In the space of a few minutes, a hard-fought battle had turned into a chaotic rout, with demoralized Persians streaming back from the wall and bypassing both Xerxes and Leonidas on their way to escape. Leonidas’ oncoming wedge of heavily armed warriors ignored the fleeing Persian soldiers, merely knocking them aside when necessary to advance toward the emperor.
But Xerxes was still surrounded by thousands of elite Immortals who showed no signs of panic. A huge man in elaborate gold-chased armor ran to the head of his men, gesturing powerfully toward them with a heavy staff and shouting something that their drones couldn’t pick up from this distance. Whatever he said, it rippled quickly through the Immortals, who began a deliberate advance directly toward Leonidas’ oncoming wedge.
“On the move.” Anna spoke tersely, as if she’d forgotten her friends were still listening. “Might have to go any second.”
“If Xerxes can break out,” Melas said, “he can withdraw behind the mass of his troops, and even with their weapons ineffective, we will never get to him.”
“I think Leonidas has something to say about that.” Phaia sounded pleased. “He’s aiming the Spartan wedge right at them. There’s not enough room for Xerxes to go around them on solid ground, and his elites’ armor is too heavy to go running through the mud out on the shore. Xerxes—” Her voice turned fearful as she remembered where Anna was. “Xerxes and Anna have to go right through them.”
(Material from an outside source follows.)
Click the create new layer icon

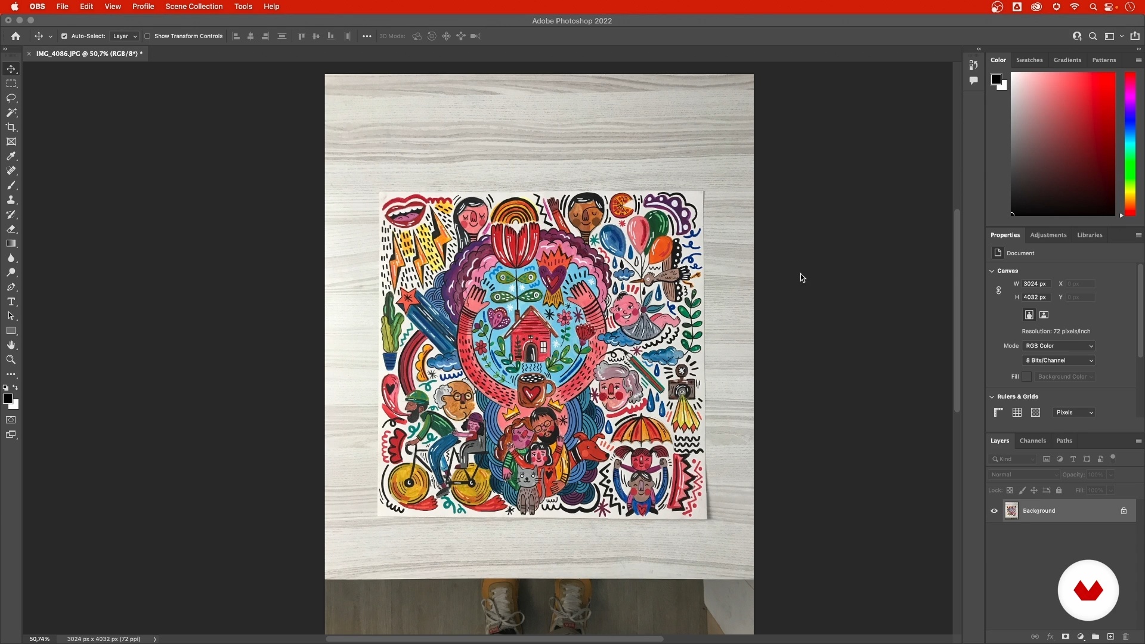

Horns sounded again from behind the Greek wall, and the Boeotians and remaining Spartans began climbing over it, advancing quickly to engage the rear of the retreating Immortals. Greek weapons sheared through weakened Persian armor like brittle clay, cutting down dozens of men in moments. But with each Immortal that fell, another stepped forward to take his place and prevent Xerxes’ rear from being overrun.
At the new front of Xerxes’ formation, Leonidas’ men had been forced to spread out into a reinforced line, to keep the Persians from simply streaming around and enveloping them on their way to escape. The two sides met in straining, face-to-face combat, with the immense weight of the Persian force slowly pressing the Spartans back. The Persians were losing dozens of men for every Spartan who fell, but even so, the Spartans were being inexorably pushed aside.
But then the entire remaining Greek force came streaming over the wall, leaving nothing behind. Even heavily armed horsemen in elaborate armor charged right up to the wall before dismounting to climb slowly over it and attack the Persians on foot. And instead of joining the fight at Xerxes’ rear, the more lightly armed foot-soldiers skirted though the boggy marsh, out past the reach of Xerxes’ forces, and around to join and reinforce Leonidas’ line.
“Guys? It’s not looking good here.” Even synthesized, Anna’s voice sounded tense. “I’m about to do something really stupid. Just follow my lead.”